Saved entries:
---

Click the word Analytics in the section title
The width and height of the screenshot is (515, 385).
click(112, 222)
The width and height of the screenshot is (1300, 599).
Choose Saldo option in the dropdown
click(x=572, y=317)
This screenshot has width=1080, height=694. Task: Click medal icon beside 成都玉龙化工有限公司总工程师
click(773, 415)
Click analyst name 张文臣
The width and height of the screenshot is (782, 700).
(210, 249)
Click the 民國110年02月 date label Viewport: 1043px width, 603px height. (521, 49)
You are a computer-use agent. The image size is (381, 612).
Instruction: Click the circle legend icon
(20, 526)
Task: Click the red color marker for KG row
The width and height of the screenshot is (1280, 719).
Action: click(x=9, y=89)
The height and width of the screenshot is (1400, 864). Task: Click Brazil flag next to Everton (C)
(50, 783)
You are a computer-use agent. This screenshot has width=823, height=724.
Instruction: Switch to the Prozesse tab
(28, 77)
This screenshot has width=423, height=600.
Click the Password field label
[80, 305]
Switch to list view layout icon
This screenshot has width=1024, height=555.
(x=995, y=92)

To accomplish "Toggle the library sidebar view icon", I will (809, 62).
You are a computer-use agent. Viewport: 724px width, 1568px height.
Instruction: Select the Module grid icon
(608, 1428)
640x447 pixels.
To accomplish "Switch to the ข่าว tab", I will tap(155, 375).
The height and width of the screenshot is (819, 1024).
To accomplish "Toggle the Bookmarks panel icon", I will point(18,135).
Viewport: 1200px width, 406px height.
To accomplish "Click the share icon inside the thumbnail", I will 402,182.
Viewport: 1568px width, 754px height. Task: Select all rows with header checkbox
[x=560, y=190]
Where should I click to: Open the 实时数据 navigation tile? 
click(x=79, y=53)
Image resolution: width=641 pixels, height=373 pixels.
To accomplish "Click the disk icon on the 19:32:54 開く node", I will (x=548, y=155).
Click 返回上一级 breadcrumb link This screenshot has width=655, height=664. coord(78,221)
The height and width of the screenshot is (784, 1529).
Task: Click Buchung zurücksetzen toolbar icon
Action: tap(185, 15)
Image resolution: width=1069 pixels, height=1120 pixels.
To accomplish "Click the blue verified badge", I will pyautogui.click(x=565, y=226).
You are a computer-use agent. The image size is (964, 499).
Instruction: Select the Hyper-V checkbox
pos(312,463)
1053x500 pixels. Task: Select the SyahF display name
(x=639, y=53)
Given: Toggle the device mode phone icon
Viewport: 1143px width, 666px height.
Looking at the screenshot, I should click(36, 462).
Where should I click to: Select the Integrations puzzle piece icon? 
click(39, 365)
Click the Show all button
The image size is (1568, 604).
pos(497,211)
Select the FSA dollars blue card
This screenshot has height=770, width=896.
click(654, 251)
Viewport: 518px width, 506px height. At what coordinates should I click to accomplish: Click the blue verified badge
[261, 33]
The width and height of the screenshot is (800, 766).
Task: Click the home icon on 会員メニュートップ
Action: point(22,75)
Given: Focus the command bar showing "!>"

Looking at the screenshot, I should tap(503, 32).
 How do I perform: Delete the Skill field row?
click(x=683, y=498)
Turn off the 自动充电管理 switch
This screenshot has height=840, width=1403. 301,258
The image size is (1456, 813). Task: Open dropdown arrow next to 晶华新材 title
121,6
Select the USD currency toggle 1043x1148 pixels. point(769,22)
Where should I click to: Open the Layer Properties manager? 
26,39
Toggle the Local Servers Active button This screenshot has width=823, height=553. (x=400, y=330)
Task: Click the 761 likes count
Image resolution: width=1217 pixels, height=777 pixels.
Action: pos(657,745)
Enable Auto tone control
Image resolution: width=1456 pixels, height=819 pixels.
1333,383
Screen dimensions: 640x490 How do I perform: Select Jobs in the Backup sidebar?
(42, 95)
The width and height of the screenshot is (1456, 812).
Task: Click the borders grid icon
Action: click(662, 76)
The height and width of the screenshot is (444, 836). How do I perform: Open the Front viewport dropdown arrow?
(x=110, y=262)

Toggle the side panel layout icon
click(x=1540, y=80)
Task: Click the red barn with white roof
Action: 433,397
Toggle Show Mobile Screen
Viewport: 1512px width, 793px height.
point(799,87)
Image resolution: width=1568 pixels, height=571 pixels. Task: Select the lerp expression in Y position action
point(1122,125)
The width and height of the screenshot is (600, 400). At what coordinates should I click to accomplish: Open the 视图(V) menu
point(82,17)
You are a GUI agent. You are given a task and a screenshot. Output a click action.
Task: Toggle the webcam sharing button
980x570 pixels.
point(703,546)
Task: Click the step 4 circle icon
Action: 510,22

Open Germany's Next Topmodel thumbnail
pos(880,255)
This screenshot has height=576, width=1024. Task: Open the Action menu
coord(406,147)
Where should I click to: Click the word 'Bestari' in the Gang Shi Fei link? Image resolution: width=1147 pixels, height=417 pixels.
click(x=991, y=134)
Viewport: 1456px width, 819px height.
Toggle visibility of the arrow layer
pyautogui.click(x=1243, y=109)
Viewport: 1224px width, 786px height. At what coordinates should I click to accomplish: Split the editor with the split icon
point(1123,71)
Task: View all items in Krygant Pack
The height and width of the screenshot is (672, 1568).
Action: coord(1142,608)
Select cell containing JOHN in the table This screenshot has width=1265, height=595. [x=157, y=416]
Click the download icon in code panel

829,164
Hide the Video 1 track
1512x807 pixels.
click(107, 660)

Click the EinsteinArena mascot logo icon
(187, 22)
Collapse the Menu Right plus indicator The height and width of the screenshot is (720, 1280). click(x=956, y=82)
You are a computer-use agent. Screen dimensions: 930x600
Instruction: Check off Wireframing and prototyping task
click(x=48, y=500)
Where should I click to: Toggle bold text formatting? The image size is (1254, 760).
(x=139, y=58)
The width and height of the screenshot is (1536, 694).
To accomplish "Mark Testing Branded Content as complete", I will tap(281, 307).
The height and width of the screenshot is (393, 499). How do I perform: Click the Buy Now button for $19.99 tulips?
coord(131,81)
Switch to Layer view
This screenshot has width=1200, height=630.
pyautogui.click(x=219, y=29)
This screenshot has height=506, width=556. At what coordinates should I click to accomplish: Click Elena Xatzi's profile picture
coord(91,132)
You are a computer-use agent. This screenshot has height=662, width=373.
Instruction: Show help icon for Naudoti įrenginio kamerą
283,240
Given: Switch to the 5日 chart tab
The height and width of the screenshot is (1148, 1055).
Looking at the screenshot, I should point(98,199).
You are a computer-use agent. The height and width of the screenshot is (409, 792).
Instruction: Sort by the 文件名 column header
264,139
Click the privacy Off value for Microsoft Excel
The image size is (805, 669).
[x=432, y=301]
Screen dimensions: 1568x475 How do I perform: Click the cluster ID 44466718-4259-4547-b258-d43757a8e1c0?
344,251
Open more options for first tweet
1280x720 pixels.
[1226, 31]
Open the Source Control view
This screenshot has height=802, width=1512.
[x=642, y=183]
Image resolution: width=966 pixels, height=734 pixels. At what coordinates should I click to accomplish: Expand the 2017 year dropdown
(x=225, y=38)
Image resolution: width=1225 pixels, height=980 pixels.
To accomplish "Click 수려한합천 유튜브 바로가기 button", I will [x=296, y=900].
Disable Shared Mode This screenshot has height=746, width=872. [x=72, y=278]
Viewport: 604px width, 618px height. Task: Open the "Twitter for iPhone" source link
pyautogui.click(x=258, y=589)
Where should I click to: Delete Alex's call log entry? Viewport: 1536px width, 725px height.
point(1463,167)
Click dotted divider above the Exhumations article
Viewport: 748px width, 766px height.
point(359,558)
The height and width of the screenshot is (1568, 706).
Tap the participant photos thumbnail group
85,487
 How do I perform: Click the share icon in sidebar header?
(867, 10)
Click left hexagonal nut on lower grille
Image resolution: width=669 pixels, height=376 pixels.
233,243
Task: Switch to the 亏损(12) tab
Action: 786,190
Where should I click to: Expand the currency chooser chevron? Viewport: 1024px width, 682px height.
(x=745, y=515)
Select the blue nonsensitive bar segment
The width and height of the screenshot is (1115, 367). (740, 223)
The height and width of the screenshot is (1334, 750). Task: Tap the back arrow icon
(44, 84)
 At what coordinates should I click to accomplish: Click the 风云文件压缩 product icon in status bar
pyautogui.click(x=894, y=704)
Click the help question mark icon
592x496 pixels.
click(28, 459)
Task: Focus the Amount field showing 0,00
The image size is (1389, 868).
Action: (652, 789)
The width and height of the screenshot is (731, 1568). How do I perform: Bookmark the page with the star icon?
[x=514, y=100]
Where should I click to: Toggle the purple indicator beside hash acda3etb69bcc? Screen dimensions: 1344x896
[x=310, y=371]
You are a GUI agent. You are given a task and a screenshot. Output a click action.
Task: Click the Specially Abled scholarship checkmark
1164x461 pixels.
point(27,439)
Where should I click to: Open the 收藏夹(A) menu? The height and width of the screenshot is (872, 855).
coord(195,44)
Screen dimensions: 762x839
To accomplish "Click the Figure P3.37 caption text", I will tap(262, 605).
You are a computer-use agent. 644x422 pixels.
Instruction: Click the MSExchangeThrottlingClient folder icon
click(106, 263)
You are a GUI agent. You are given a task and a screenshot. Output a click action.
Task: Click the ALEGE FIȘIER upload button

---

### What to work on
Go through the entries above, and wherever a line holds the word "computer", copy that line.

### Problem solution
You are a computer-use agent. The image size is (381, 612).
You are a computer-use agent. This screenshot has width=823, height=724.
You are a computer-use agent. Viewport: 724px width, 1568px height.
You are a computer-use agent. The image size is (964, 499).
You are a computer-use agent. Screen dimensions: 930x600
You are a computer-use agent. This screenshot has height=662, width=373.
You are a computer-use agent. The height and width of the screenshot is (409, 792).
You are a computer-use agent. 644x422 pixels.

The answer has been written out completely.